Class 1A NIC (Employers NIC)
Employers are required to pay Class 1A NIC (Employers NI) on most benefits.
If a benefit is tax exempt no class 1A NIC is due.
There are some benefits where Tax is due but not Class 1A NIC.
Benefits will either incur Class 1 or Class 1A NIC – and never both. Class 1 NIC is NIC due on earnings and includes primary (Employees) and secondary (employers). Class 1A NIC is NI due on benefits and is payable by the Employer at the end of the year. There are some exceptions where neither will be due for example;
- there are some benefits or expenses where Tax is due but not Class 1A NIC.
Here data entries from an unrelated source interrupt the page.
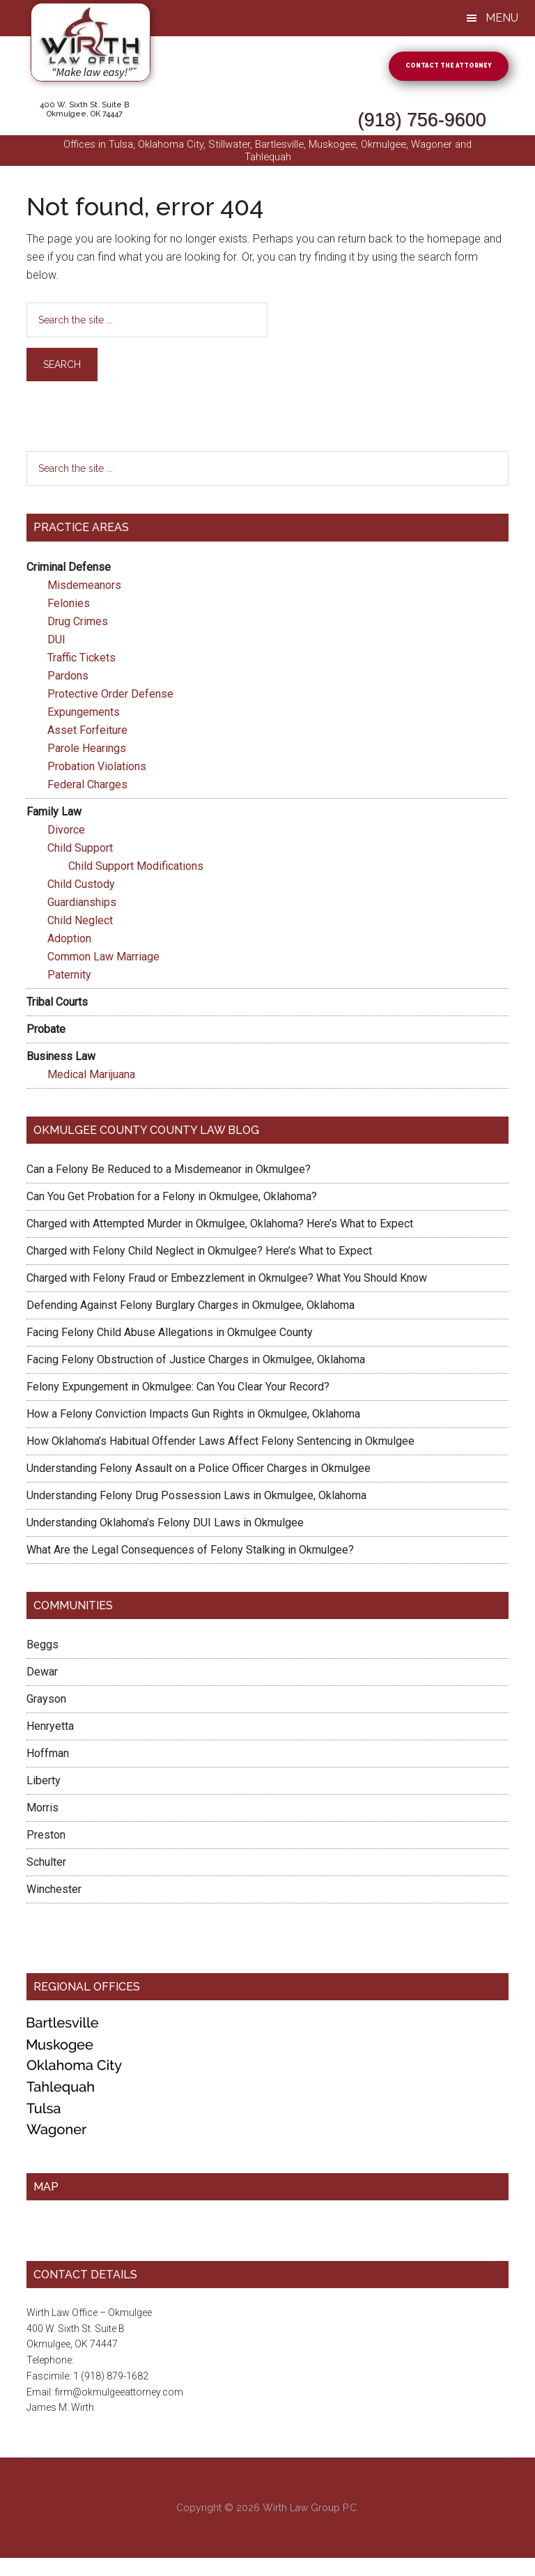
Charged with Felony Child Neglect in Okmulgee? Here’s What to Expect (199, 1252)
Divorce (66, 831)
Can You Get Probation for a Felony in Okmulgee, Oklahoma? (171, 1198)
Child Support (80, 850)
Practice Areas (81, 530)
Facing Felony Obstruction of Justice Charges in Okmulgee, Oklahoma (195, 1361)
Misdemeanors (84, 587)
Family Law (54, 813)
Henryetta (50, 1728)
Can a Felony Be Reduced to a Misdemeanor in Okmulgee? (168, 1171)
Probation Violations (96, 768)
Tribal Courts (57, 1004)
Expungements (83, 714)
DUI (56, 641)
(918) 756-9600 (358, 115)
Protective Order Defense (110, 696)
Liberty (43, 1783)
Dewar (42, 1674)
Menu (502, 17)
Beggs (42, 1647)
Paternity (69, 976)
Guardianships (81, 904)
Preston (45, 1837)
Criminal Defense (68, 569)
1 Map (40, 2243)
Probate (45, 1031)
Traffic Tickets (81, 659)
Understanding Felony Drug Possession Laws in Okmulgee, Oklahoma (196, 1497)
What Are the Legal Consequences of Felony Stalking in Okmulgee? (190, 1551)
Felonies (68, 605)
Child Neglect (80, 922)
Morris (42, 1810)
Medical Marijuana (91, 1076)
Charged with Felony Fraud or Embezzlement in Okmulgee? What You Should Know (226, 1280)
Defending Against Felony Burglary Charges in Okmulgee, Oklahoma (190, 1307)
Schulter (46, 1864)
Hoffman (47, 1756)
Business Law (60, 1058)
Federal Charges (87, 786)
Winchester (54, 1892)
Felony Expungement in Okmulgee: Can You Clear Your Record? (177, 1388)
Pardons (67, 677)
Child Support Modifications (135, 868)
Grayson (46, 1701)
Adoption (69, 940)
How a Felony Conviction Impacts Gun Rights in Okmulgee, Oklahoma (193, 1416)
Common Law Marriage (103, 958)
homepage (454, 241)
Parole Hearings (86, 750)
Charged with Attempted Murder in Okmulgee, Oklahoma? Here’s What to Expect (219, 1225)
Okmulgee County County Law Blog (146, 1132)
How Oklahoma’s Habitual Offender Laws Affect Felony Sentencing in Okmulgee (220, 1443)
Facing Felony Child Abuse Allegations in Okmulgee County (169, 1334)
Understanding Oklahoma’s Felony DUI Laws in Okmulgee (165, 1524)
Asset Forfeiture (87, 732)
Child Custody (81, 886)
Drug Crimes (77, 623)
- Some company cars or Vans and fuel benefit. For example a car or van shared by 2 or more employees, or the cost of the car / van is split between 2 employees.
Payrolling Benefits in Kind
From April 2017 you can avoid reporting a benefit in kind on a P11D by taxing it through payroll instead. However, if you don’t tell HMRC you are doing this before the start of the year you will still need to report the benefit on a P11D.